全米オープンが米国、ニューヨークで開催。9日、男子シングルス決勝が行われ、錦織圭(24歳)が第16シードのマリン•チリッチと対戦し3-6、3-6、3-6で敗退し、チリッチがグランドスラム初の優勝を果たした。

第1セット、錦織が第6ゲームでブレイクピンチを2度凌いだが、最後はフォアのスライスでエラーし2-4とすると、ファーストサービスの確率が低く、硬さの見える錦織に対してストロークの打ち合いでもチリッチの早い攻撃に主導権握れない苦しい展開を強いられる。

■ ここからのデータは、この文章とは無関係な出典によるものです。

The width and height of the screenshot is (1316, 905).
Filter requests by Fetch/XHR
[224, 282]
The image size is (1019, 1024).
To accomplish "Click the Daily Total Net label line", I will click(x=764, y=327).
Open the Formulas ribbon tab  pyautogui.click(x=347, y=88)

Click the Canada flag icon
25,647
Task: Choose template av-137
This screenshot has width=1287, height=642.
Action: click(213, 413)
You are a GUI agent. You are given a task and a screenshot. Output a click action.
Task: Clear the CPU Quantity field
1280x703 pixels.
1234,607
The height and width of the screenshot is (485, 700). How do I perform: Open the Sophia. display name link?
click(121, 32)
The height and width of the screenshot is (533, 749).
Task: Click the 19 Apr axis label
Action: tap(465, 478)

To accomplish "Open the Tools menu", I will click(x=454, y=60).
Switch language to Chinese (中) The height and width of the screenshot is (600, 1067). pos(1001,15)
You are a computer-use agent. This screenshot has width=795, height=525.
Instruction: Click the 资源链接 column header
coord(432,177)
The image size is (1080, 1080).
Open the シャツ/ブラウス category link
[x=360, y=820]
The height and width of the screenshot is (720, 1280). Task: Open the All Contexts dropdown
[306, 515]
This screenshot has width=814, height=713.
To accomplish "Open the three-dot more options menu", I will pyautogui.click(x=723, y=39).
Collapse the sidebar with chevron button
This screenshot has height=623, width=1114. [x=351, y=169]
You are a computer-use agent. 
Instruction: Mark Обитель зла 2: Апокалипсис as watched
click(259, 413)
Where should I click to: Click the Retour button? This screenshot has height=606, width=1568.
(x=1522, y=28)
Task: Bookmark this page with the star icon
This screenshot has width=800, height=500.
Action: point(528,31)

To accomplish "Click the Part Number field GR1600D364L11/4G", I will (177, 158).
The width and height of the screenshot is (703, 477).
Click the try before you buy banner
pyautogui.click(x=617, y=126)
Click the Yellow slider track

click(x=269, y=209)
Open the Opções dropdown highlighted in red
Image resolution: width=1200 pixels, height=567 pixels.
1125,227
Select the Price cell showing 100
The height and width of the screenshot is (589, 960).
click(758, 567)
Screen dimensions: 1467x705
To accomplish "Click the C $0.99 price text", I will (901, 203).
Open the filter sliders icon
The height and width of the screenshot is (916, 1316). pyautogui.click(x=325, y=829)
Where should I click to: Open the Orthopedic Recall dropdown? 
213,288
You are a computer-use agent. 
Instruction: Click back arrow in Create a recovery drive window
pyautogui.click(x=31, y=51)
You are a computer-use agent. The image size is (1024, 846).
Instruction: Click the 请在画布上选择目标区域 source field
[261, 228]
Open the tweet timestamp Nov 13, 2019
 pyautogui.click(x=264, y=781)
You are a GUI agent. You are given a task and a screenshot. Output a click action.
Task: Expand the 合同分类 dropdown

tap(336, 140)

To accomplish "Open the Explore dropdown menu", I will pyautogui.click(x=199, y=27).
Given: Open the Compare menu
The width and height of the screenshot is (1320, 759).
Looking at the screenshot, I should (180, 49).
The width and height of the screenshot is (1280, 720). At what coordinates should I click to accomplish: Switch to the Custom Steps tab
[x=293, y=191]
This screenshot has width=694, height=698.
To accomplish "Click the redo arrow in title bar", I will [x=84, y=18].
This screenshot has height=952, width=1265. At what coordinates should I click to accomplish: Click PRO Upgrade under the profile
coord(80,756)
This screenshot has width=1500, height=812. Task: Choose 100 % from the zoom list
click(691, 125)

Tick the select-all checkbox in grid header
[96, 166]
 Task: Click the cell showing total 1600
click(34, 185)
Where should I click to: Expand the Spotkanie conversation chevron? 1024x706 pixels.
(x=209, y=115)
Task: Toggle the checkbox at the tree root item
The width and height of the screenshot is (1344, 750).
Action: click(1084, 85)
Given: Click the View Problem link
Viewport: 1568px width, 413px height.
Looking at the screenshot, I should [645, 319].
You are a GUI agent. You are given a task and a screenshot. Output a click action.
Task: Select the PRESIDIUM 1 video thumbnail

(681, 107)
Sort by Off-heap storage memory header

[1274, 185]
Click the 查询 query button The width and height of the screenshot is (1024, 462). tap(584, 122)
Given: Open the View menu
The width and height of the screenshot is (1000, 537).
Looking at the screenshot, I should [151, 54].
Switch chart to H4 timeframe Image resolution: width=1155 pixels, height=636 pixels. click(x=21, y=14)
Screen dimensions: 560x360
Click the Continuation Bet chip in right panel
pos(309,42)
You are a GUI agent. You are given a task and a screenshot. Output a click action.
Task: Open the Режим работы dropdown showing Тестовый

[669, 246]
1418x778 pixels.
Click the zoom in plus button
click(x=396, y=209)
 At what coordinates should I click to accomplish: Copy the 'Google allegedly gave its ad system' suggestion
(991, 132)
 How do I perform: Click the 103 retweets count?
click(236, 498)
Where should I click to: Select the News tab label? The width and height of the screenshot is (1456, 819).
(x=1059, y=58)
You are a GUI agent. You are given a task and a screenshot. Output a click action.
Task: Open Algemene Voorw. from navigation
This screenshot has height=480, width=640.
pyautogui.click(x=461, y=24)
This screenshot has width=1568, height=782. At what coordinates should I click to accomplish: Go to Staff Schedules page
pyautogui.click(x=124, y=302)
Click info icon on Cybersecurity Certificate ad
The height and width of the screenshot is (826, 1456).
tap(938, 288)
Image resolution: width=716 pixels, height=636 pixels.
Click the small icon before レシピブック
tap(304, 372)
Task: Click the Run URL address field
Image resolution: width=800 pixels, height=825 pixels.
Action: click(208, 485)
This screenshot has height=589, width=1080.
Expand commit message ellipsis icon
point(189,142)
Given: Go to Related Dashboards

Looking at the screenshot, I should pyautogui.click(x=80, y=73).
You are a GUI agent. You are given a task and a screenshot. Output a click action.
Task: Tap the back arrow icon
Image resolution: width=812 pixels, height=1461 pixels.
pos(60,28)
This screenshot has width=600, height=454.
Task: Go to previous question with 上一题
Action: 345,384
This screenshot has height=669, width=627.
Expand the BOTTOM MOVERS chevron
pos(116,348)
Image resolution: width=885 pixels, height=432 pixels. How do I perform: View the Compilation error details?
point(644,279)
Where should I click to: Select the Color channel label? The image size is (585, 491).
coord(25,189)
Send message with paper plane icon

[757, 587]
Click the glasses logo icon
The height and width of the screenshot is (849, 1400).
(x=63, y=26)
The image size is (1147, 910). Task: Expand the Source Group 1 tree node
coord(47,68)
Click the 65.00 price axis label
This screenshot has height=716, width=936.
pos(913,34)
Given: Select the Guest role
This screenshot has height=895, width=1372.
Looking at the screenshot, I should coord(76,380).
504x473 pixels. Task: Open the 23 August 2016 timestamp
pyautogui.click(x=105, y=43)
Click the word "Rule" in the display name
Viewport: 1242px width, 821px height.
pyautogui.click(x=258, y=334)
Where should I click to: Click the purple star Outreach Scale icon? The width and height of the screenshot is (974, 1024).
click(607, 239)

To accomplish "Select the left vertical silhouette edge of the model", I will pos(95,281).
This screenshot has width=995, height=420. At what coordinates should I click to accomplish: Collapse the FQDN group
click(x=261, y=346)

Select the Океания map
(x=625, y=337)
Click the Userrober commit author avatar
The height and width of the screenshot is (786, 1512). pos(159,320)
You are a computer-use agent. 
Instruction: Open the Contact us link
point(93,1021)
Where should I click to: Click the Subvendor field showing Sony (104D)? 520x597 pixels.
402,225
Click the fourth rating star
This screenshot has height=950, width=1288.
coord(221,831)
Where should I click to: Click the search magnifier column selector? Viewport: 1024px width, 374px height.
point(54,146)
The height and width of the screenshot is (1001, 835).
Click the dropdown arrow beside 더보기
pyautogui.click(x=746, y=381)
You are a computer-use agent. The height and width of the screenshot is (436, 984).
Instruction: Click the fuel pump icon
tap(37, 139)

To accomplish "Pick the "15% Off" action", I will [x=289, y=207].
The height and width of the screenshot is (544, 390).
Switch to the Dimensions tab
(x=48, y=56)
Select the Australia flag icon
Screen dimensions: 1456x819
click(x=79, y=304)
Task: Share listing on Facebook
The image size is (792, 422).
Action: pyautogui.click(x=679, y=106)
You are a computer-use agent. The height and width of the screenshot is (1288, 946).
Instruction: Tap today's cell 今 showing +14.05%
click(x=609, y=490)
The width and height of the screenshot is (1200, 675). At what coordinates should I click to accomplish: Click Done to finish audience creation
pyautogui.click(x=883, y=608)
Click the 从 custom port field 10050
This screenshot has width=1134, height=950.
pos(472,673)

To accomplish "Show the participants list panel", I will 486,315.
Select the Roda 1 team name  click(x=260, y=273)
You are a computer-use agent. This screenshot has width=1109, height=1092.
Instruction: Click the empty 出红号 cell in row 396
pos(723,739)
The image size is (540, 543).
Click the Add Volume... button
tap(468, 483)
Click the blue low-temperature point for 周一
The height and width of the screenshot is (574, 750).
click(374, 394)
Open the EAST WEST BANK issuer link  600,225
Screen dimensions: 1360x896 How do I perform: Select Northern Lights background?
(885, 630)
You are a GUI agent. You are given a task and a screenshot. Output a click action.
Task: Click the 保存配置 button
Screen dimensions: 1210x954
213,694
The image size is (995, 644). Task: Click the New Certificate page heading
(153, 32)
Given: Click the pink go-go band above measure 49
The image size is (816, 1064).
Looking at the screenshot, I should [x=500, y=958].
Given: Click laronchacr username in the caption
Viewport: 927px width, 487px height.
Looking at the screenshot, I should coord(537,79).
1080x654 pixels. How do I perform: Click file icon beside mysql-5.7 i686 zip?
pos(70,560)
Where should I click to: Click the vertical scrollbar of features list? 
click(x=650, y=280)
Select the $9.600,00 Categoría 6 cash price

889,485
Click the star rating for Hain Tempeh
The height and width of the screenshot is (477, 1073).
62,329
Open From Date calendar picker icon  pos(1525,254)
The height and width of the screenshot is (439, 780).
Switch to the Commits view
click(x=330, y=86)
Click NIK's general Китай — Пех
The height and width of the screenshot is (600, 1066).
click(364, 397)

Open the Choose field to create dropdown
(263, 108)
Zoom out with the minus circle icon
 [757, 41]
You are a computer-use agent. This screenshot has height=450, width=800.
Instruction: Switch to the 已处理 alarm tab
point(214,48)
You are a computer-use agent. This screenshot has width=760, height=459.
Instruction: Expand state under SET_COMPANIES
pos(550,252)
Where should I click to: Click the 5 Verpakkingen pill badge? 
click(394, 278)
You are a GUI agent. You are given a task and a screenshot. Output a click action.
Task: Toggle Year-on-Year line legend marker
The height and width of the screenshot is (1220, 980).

チリッチはセカンドサービスでも79%でポイントを奪い、第1セット6-4でリード。

第2セット第3ゲームでは0-40から鮮やかなドロップショットでデュースまで挽回も、最後は錦織のバックハンドのエラーでサービスゲームを先に落としチリッチが第2セットも先行し、錦織は緊張感の中で戦い。

第4ゲームではフォアのランニングショットのパスを決めて第1ゲーム以来のブレイクポイントを掴んだ錦織だが、チリッチのサービスとボレーで早い展開打ち込んでくるプレーに錦織が攻めのリズムを掴めず。
第5ゲームで8本目のウィナーを放ち、スライスで緩いペースを織り交ぜながら、思い切りの良い切り返しでラブゲームでキープ。

第2セット後半でブレイク許すと第2セットも失い、第3セットも先にサービス落とし1-3、バックの絶妙なロブ、ジャックナイフから回り込んでフォアで決めるもチリッチのサービスが良くキープ許し1-4。

第6ゲーム、ボールを強く叩きはじめた錦織がフォアのウィナー連発でキープを果たすとバックでも強く深く打ち込んで行くと15-40と錦織がブレイクチャンスを掴む。デュースに挽回された後もバックダウンザラインへ強くボール叩きウィナーを放つもチリッチが3度のブレイクピンチを凌ぎキープし、そしてチリッチが厳しい局面に打ち勝ち6-3で勝利した。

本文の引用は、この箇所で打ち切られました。